De stad Yogyakarta kent ook een Nederlands verleden wat terug te zien is in Fort Vredenburg. Dit vierkante fort met wachttorens op elke hoek en een brede loopgraaf om de hoge muren heen, ligt recht tegenover een van de zeven paleizen van de Javaanse sultan en is in 1765 gebouwd, door de VOC, om de Nederlandse Gouverneur te beschermen.
Momenteel dient het als museum en is er in de vier hoofdgebouwen een diorama over de onafhankelijkheid van Indonesië, waarbij Yogyakarta een belangrijke rol speelde.
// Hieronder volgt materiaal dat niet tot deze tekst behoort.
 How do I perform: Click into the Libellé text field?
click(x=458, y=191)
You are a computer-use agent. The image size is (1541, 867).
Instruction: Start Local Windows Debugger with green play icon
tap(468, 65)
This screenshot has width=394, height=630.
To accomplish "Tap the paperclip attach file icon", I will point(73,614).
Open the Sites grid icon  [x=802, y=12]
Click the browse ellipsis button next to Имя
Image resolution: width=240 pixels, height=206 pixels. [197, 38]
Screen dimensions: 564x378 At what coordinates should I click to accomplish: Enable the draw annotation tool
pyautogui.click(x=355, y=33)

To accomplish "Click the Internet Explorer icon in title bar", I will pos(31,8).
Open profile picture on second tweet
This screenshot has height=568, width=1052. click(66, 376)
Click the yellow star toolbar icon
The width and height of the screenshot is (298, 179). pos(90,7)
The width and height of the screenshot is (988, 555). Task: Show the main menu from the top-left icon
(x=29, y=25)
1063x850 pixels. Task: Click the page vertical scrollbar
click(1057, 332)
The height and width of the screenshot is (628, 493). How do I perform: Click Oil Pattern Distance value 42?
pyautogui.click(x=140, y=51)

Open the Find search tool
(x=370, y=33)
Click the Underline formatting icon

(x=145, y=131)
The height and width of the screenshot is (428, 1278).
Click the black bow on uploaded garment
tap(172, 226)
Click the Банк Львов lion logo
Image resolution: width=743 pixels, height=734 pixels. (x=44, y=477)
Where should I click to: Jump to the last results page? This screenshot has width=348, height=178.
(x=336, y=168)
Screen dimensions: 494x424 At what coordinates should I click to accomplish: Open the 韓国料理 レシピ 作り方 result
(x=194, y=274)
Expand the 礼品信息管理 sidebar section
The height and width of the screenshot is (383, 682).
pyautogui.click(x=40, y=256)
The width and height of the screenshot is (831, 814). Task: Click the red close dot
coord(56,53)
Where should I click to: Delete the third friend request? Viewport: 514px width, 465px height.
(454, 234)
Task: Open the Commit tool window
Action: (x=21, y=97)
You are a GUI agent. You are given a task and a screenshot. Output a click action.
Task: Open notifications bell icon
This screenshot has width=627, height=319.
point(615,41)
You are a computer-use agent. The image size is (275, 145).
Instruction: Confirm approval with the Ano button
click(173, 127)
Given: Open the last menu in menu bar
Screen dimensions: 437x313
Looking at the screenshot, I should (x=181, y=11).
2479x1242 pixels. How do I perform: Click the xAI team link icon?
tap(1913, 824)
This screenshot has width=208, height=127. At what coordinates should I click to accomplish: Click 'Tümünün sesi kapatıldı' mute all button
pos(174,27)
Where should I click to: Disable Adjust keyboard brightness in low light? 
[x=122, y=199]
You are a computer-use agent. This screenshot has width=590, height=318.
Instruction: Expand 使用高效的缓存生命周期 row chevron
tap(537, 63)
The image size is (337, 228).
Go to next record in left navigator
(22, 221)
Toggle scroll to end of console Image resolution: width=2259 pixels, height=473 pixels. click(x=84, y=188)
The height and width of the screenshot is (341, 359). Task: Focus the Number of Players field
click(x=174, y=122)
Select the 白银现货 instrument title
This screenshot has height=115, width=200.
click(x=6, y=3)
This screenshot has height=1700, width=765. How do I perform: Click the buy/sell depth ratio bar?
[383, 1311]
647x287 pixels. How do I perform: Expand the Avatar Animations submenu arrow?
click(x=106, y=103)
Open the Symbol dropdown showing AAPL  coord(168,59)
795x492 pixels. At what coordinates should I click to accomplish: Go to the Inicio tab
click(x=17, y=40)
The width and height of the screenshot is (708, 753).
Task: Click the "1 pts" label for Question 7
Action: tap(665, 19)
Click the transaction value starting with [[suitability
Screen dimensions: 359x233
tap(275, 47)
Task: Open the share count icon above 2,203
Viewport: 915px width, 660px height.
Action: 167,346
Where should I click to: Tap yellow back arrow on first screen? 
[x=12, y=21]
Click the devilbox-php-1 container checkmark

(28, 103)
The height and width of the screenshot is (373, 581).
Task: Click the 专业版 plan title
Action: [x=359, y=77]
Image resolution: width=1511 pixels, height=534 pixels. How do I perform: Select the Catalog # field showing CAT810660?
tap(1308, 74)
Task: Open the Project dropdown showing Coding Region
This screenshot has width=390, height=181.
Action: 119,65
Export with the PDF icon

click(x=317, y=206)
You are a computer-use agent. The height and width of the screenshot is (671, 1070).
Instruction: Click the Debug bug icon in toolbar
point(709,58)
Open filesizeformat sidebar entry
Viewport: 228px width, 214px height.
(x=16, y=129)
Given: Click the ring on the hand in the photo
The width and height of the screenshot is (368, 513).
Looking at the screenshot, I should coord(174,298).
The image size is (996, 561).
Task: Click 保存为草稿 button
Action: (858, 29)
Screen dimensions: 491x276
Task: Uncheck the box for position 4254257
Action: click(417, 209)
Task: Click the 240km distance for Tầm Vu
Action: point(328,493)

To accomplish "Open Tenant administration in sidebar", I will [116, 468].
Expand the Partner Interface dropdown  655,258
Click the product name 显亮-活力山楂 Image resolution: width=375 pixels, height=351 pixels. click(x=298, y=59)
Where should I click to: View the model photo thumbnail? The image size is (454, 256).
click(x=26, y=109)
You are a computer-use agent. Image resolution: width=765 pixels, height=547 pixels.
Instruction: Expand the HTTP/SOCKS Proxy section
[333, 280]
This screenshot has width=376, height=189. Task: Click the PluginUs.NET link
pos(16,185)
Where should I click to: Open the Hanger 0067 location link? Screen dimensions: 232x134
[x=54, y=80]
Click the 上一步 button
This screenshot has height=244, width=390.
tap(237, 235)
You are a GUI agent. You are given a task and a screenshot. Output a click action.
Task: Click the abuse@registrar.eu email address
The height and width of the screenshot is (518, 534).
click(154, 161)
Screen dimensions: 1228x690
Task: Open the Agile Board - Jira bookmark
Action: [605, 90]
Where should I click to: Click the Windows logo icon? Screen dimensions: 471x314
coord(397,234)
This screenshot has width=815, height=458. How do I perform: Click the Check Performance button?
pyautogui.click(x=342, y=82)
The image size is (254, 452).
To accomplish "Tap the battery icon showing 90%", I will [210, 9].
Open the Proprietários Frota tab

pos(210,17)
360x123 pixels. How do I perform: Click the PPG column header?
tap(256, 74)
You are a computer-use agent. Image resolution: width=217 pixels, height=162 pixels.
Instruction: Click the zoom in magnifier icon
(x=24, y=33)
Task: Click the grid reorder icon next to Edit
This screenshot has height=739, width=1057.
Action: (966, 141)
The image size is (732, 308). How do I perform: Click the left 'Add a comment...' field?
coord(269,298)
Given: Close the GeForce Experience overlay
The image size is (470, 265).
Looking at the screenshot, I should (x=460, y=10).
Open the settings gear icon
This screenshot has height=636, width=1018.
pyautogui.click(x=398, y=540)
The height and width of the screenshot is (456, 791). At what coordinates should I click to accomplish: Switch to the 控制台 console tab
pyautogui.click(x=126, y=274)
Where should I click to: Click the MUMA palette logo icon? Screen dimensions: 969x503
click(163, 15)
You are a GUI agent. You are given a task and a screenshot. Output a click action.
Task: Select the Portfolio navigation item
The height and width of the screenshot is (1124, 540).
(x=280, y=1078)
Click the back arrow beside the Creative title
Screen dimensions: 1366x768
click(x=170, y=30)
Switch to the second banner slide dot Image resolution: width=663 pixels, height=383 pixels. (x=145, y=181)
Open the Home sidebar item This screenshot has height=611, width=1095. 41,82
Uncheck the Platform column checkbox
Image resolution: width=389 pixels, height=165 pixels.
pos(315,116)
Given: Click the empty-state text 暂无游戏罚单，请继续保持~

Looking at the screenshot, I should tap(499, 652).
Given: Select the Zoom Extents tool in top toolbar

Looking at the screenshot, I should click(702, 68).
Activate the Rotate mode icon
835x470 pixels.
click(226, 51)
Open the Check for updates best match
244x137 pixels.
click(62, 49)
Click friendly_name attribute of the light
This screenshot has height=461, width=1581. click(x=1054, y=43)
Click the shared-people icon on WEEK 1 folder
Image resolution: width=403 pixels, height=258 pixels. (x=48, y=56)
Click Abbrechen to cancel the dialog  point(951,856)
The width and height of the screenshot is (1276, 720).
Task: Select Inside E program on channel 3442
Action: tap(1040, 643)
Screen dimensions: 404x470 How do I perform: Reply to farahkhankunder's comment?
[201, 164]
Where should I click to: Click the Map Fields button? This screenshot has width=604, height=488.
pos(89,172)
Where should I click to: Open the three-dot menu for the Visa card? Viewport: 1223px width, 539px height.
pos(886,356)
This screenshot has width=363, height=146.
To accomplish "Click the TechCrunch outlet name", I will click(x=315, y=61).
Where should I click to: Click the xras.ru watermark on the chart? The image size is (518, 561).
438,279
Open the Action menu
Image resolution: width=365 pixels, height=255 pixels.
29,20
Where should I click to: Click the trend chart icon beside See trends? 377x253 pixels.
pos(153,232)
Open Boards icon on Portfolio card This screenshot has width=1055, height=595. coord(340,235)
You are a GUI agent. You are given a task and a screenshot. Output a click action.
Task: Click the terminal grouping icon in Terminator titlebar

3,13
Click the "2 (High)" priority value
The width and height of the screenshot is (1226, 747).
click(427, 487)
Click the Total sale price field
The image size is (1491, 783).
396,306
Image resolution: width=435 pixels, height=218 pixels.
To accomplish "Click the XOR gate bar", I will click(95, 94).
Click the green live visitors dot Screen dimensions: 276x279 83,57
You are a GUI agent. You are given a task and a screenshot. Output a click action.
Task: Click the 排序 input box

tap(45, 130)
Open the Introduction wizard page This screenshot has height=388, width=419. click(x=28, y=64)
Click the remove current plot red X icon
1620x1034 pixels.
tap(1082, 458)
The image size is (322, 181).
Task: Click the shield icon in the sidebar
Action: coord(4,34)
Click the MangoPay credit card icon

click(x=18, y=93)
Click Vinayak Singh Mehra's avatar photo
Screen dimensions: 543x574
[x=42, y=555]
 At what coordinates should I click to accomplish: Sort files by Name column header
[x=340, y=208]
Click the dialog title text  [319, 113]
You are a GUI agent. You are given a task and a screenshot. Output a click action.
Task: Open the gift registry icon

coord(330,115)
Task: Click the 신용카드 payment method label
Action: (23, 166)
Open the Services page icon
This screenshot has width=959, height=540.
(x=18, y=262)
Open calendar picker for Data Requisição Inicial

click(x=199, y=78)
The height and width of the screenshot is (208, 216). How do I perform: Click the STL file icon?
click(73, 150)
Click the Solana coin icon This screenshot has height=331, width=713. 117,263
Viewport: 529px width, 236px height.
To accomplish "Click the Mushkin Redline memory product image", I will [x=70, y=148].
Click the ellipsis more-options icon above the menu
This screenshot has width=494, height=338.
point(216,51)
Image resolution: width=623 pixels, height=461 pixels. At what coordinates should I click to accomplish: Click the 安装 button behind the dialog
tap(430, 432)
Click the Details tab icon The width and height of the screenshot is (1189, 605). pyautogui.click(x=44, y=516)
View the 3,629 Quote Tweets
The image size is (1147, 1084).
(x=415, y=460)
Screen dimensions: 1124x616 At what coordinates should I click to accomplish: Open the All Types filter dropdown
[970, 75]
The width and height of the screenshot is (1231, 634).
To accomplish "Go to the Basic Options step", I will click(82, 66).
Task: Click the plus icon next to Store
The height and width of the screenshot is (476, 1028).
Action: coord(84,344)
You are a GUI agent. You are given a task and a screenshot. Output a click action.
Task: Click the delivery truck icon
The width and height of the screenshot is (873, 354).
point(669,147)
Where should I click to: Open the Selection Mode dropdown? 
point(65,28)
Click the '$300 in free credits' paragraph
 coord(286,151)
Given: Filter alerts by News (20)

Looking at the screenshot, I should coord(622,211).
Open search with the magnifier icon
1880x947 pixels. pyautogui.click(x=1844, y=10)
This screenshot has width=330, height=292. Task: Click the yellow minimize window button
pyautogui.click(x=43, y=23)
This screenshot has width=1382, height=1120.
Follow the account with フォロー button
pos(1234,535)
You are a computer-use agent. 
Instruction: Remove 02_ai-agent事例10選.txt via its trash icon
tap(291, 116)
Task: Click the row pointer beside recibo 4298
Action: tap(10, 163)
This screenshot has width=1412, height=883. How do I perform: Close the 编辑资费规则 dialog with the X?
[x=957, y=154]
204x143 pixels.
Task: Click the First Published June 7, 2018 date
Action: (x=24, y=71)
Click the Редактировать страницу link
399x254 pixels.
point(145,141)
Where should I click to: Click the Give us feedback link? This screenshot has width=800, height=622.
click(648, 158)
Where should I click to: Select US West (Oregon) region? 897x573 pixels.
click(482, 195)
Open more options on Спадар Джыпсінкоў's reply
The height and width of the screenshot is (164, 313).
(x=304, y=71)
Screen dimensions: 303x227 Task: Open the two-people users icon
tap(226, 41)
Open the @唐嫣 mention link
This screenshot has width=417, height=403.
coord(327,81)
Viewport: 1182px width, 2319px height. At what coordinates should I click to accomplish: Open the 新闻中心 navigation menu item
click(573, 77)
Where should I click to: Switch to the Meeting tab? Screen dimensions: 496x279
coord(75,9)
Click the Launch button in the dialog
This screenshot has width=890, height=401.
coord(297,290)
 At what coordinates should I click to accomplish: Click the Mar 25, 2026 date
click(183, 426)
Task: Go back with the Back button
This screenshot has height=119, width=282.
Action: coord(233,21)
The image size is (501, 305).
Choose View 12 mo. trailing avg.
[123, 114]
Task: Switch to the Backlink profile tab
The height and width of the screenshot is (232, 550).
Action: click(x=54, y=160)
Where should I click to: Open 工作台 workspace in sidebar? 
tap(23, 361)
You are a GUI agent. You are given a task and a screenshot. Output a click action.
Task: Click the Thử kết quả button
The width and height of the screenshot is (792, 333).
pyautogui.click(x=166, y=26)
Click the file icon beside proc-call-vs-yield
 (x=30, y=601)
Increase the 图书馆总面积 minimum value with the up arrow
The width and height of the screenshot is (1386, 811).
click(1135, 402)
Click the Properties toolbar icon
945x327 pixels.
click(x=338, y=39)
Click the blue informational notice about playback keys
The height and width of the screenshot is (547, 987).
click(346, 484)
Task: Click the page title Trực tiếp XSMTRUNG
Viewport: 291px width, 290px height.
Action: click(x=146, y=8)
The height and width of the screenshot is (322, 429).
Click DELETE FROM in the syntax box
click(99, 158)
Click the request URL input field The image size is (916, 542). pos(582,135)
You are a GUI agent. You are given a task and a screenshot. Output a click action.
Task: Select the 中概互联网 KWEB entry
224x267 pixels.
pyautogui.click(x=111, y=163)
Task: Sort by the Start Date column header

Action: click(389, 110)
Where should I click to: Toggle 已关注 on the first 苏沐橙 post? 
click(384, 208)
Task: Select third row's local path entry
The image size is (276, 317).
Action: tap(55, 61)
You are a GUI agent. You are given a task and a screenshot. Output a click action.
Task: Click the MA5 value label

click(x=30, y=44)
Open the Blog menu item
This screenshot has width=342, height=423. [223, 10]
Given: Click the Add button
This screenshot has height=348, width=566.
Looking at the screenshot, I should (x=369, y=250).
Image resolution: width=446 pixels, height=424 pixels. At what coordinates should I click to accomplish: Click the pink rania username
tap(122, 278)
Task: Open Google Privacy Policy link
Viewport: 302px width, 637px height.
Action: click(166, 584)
De rol van de Nederlanders was daarin overigens minder florissant….. wat uitgebreid belicht wordt.
Een wonder eigenlijk dat we nog welkom zijn hier.

Toen we de tentoonstelling hadden doorlopen, begonnen de magen alweer wat te knagen. Hoog tijd voor een snackje… Naast het fort ligt de “Pasar Beringharjo”, de oudste en meest levendige markthal van Yogya. Het is enorm en beslaat een paar verdiepingen.
Op de stoep buiten het gebouw staan rijen met kraampjes waar weer de heerlijkste specialiteiten worden bereid. We hebben het simpel gehouden en elk twee vers gedraaide (of zoals Gijs zegt; gevouwen) loempia’s gegeten. Opletten dat je je vingers er niet bij op eet.
Even rond gekeken in de bazaar, maar de kids waren duidelijk moe, dus we hebben de korte versie gedaan. Even een blik om de sfeer te proeven en een globale indruk te krijgen.

Terug buiten op zoek naar een taxi. Ook hier had dat weer wat voeten in de aarde, maar uiteindelijk beet en terug naar het hotel. Even chillen en toen moest er natuurlijk weer dringend geplonsd worden.
Daarna lekker gedoucht en toen weer even ieder voor zich ontspannen. Sas en ik hebben zowaar op de compu even kunnen netflixen en tegen 21.00 uur zijn we de straat weer op gegaan op zoek naar een lekker eetstalletje. Wat heerlijk dat je daar niet ver voor hoeft te zoeken in dit land. Waar je ook gaat, waar je ook kijkt, overal zijn ze wel bezig met lekker koken, wokken, grillen, bakken, frituren, etc. De keuze is reuze, za’k maar zeggen.
We zijn gaan zitten bij een stalletje op zo’n 300 meter van het hotel, aan dezelfde doorgaande weg, waar twee jongens druk druk druk achter de nokpannen stonden. Daar hebben we nasi goreng ayam, nasi goreng telur, ayam goreng kecap en een hele knappe kamar bola besteld.
We namen plaats aan een lange tafel, waar al wat lokalen zaten te smikkelen (eentje had jaren in Rotterdam gewerkt, terug in 1984) en wachtten geduldig doch ongeduldig op ons maaltje.
En we werden niet teleurgesteld. Wat was dit weer lekker, zeg! Ongelooflijk hoe ze hier kunnen koken. Ik raak daar niet over uitgepraat. Vrees dat ik dat straks wel ga missen, hoor. Even naar buiten wippen voor een briljante hap Indonesisch.
En dat je dan ook nog eens met zijn vieren voor omgerekend nog geen vier euro zit te eten, maakt het helemaal bizar.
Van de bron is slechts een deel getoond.